I221118 13:14:15.757846 202 raft.go:945 ⋮ [n4,s4,r561/2] 9610  2 [logterm: 11, index: 1805, vote: 6] cast ‹MsgPreVote› for 5 [logterm: 11, index: 1805] at term 11
I221118 13:14:15.758946 207 raft.go:862 ⋮ [n4,s4,r561/2] 9611  2 [term: 11] received a ‹MsgVote› message with higher term from 5 [term: 12]
I221118 13:14:15.758985 207 raft.go:680 ⋮ [n4,s4,r561/2] 9612  2 became follower at term 12
I221118 13:14:15.759001 207 raft.go:945 ⋮ [n4,s4,r561/2] 9613  2 [logterm: 11, index: 1805, vote: 0] cast ‹MsgVote› for 5 [logterm: 11, index: 1805] at term 12

And n3 then happily obeys the new leader:

I221118 13:14:15.757877 223 raft.go:945 ⋮ [n3,s3,r561/6] 11971  6 [logterm: 11, index: 1805, vote: 6] cast ‹MsgPreVote› for 5 [logterm: 11, index: 1805] at term 11
I221118 13:14:15.758948 175 raft.go:862 ⋮ [n3,s3,r561/6] 11972  6 [term: 11] received a ‹MsgVote› message with higher term from 5 [term: 12]
I221118 13:14:15.758987 175 raft.go:680 ⋮ [n3,s3,r561/6] 11973  6 became follower at term 12
I221118 13:14:15.758998 175 raft.go:945 ⋮ [n3,s3,r561/6] 11974  6 [logterm: 11, index: 1805, vote: 0] cast ‹MsgVote› for 5 [logterm: 11, index: 1805] at term 12
I221118 13:14:15.822173 177 raft.go:904 ⋮ [n3,s3,r561/6] 11975  6 [term: 12] ignored a ‹MsgHeartbeatResp› message with lower term from 2 [term: 11]

It's certainly interesting that even n3 casts a prevote for n5 though, even though n3 is supposedly the current leader (this prevote never reaches n5 due to the partition). The Raft logs above are complete, so there's no indication that n3 lost its leadership. I'll have to go read some Raft code, I think.

erikgrinaker commented 1 year ago

It seems like this is a bug in the Raft library. When n5 sends a PreVote, it sends it for the next term (in this case 12):

https://github.com/etcd-io/etcd/blob/87258efd90224bc8b59e000f75fe07fdeab68e2d/raft/raft.go#L784-L785

But a node will always accept a PreVote for a future term:

https://github.com/etcd-io/etcd/blob/87258efd90224bc8b59e000f75fe07fdeab68e2d/raft/raft.go#L924

erikgrinaker commented 1 year ago

Tried out a trivial patch to disable that condition, and the node no longer picks up Raft leaderships. Will submit a proper patch upstream.

nvanbenschoten commented 1 year ago

and importantly, if it has not received an AppendEntries RPC from the leader with in the election timeout.

I don't recall seeing code that implements this logic in etcd/raft. Do you mind pointing me to it?

Wait, what? Isn't the whole idea of prevote to avoid disrupting an established leader? Why would the followers then choose to vote for a different leader during prevote? Wouldn't that give a 50% chance of disruption?

My understanding of prevote is that it's intended to avoid disrupting an established leader when the candidate wouldn't otherwise be able to win the election. I didn't think it said anything about cases where the candidate could win the election. So I didn't think it would provide any protection in cases where the follower is caught up on its log.

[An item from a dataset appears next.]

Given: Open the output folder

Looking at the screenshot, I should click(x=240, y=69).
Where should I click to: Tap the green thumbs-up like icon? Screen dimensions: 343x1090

I can see how the election timeout check you cited would skew pre-vote elections towards established leaders in cases of ties. Is that missing? Is that the patch you plan to submit upstream?

nvanbenschoten commented 1 year ago

I didn't think it said anything about cases where the candidate could win the election.

And yet, mention of the election timeout is right there in section 9.6 of the Raft thesis.

This is a nice find! @bdarnell do you recall whether this was intentionally omitted in https://github.com/etcd-io/etcd/pull/6624?

I wouldn't be surprised if fixing this causes other fallout. Specifically, there are places where we call Raft elections to safely request a Raft leadership transfer. For instance, that's what we did in https://github.com/cockroachdb/cockroach/pull/87244. If campaigning doesn't break ties and we need buy-in from the leader then we'll need to rethink the mechanism that we use in cases like these.

erikgrinaker commented 1 year ago

My understanding of prevote is that it's intended to avoid disrupting an established leader when the candidate wouldn't otherwise be able to win the election.

No, the motivation is that a node rejoining a cluster following e.g. a restart or network partition shouldn't immediately trigger an election, instead respecting an already established quorum. This is particularly important in cases with asymmetric or partial network partitions, where a node may otherwise end up continually triggering elections, destabilizing the quorum (one such scenario was described in the link above, https://decentralizedthoughts.github.io/2020-12-12-raft-liveness-full-omission/).

I don't recall seeing code that implements this logic in etcd/raft

I think this condition might be sufficient:

https://github.com/etcd-io/etcd/blob/87258efd90224bc8b59e000f75fe07fdeab68e2d/raft/raft.go#L921-L922

But I'm not very familiar with the etcd/raft codebase yet, so I'll have to do some reading. I'm hopeful it should be fairly straightforward though.

I wouldn't be surprised if fixing this causes other fallout. Specifically, there are places where we call Raft elections to safely request a Raft leadership transfer.

I believe we can request a cooperative leadership transfer:

https://github.com/etcd-io/etcd/blob/dad8208a4ddd46bcbab937d0c2cac5fedf5a3113/raft/node.go#L555-L562

But I expect there will be some fallout, yeah.

bdarnell commented 1 year ago

And yet, mention of the election timeout is right there in section 9.6 of the Raft thesis.

This is a nice find! bdarnell do you recall whether this was intentionally omitted in etcd-io/etcd#6624?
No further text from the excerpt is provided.